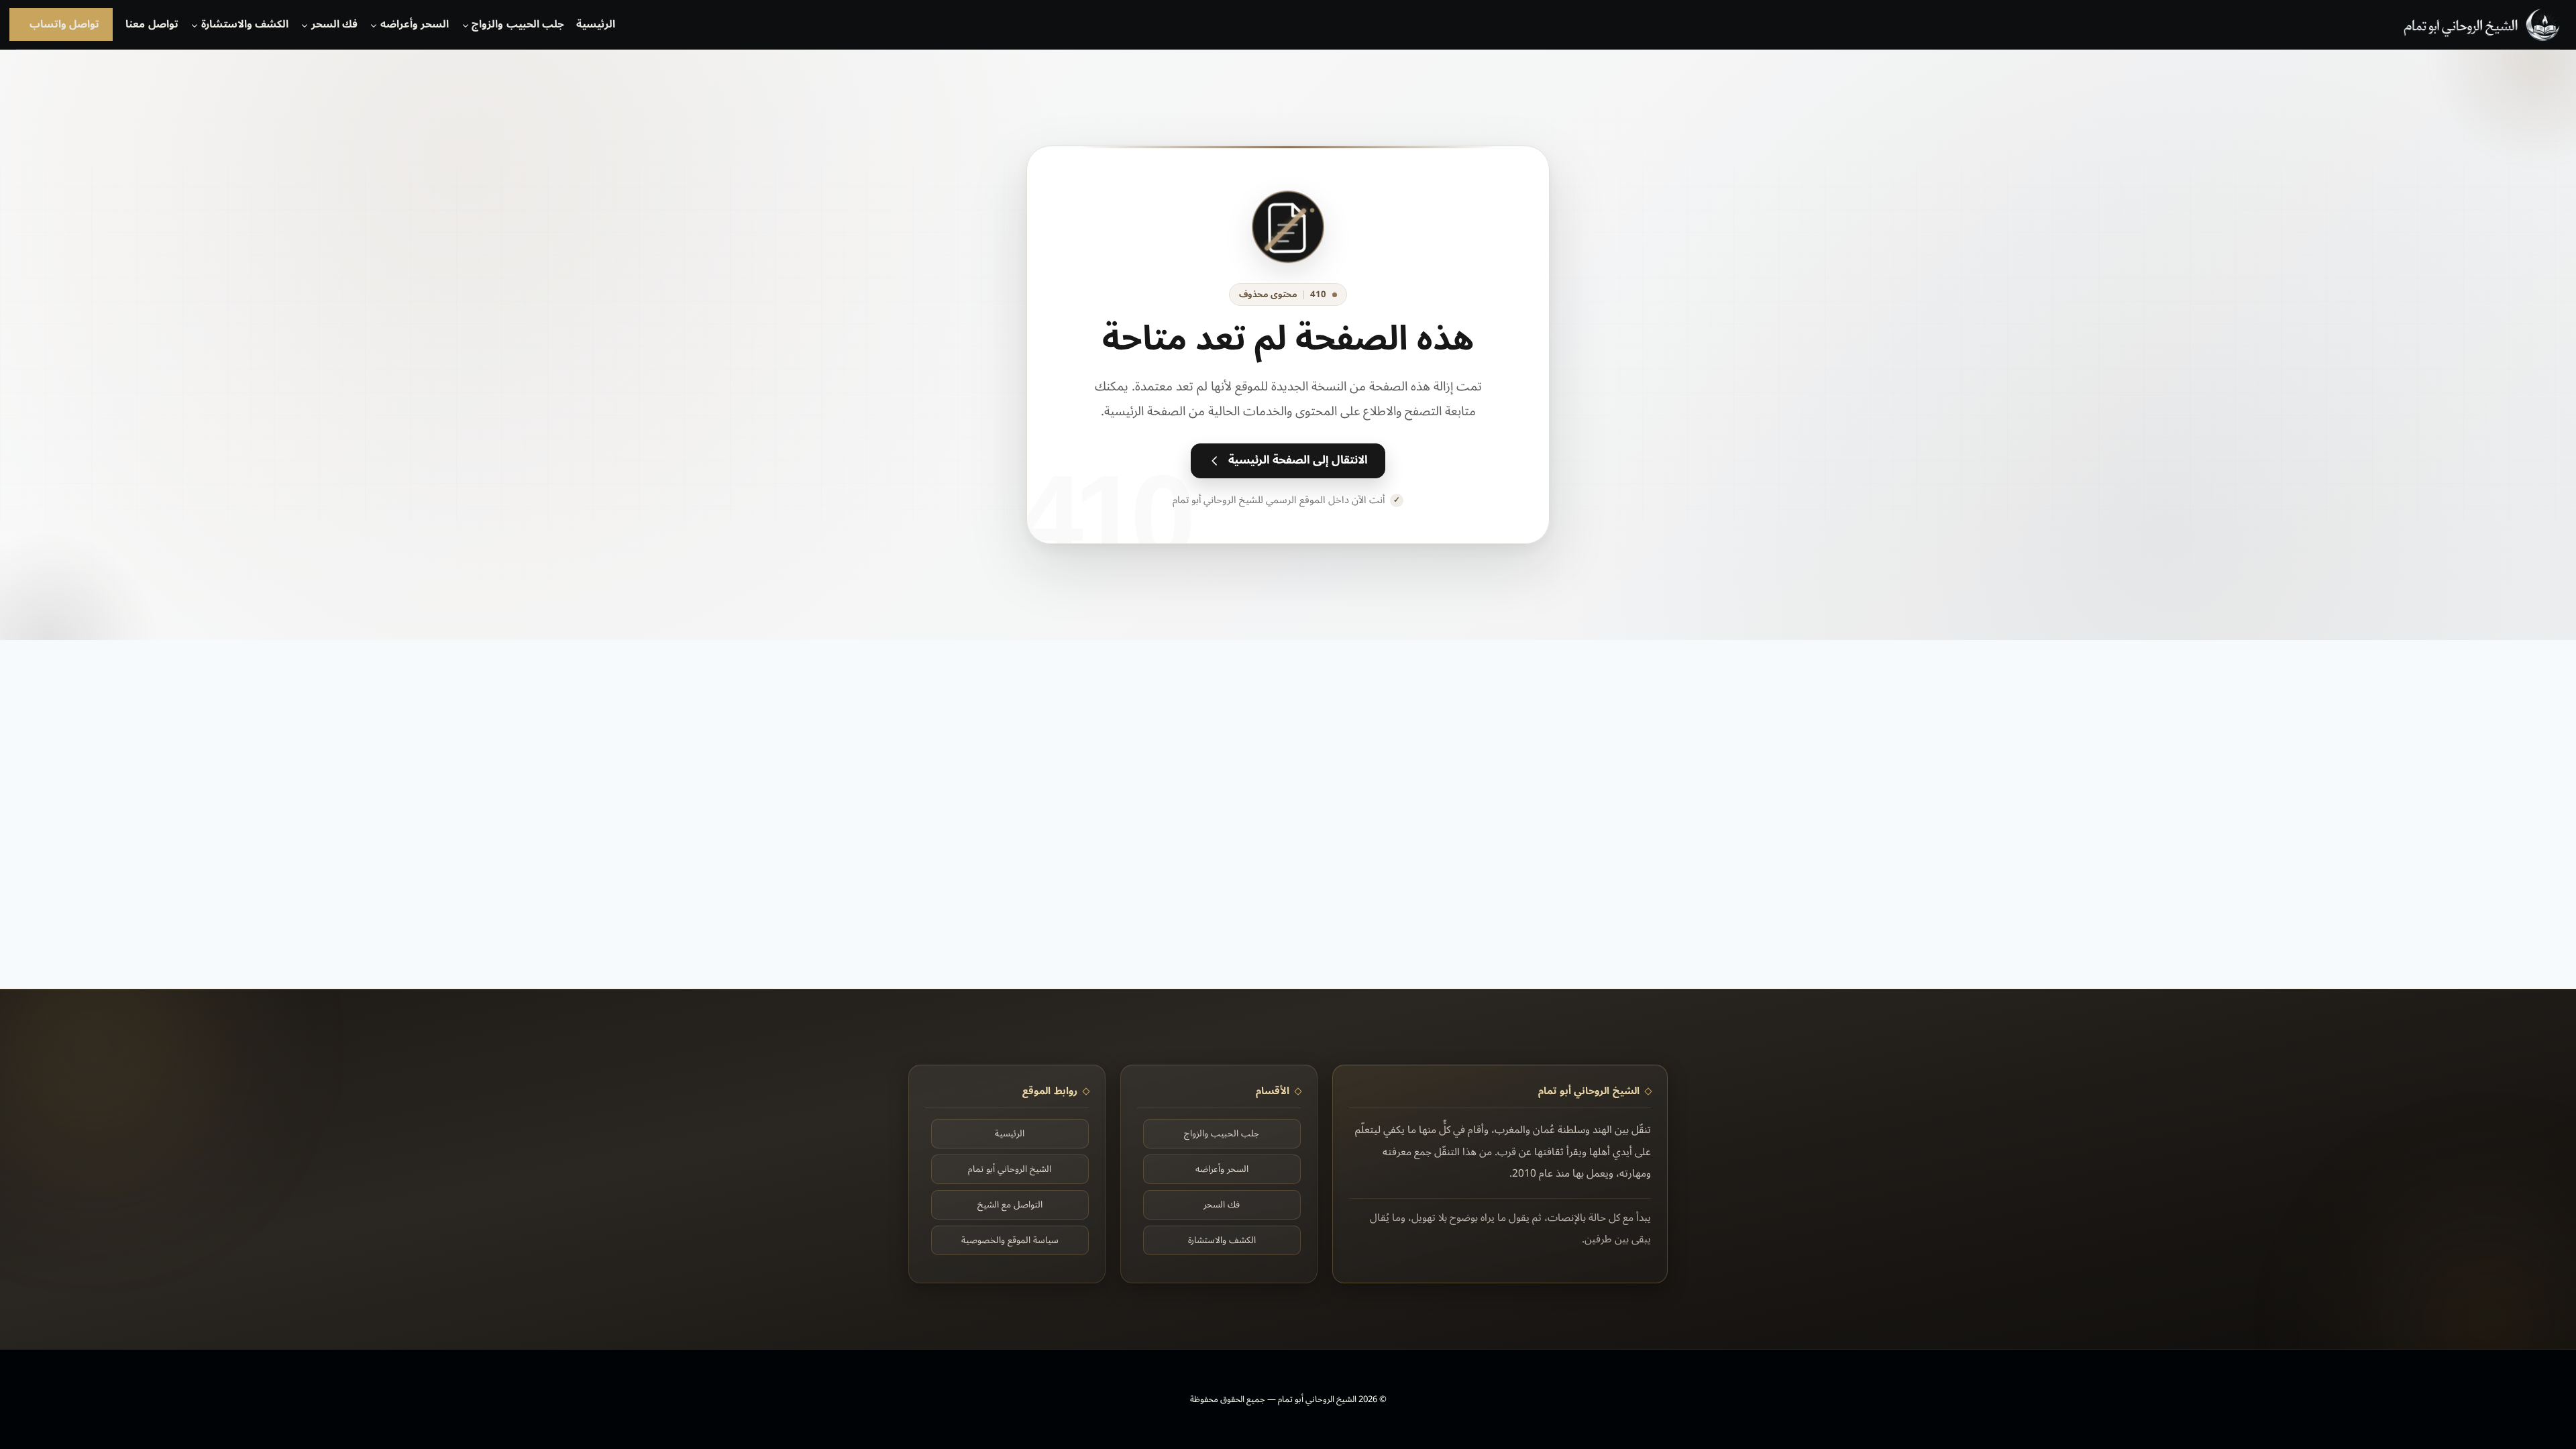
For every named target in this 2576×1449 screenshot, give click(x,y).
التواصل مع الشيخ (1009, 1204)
··········
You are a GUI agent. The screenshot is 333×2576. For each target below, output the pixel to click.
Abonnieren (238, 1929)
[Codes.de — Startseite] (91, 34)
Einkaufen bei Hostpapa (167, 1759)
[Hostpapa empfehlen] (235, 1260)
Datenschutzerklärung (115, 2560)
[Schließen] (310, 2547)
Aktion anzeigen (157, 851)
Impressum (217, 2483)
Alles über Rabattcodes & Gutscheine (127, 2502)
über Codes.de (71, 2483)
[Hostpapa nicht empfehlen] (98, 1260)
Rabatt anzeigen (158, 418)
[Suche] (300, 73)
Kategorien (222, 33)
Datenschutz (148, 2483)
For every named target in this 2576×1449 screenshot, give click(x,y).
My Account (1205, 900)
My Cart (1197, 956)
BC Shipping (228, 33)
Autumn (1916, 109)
··········
=== WHAT YOU ARE ASKED TO DO ===
When you reach the line containing "Kategorien (222, 33)" in the data above, start copying exactly, and stop after the line containing "Autumn (1916, 109)".

=== FINAL ANSWER ===
Kategorien (222, 33)
Datenschutz (148, 2483)
For every named target in this 2576×1449 screenshot, give click(x,y).
My Account (1205, 900)
My Cart (1197, 956)
BC Shipping (228, 33)
Autumn (1916, 109)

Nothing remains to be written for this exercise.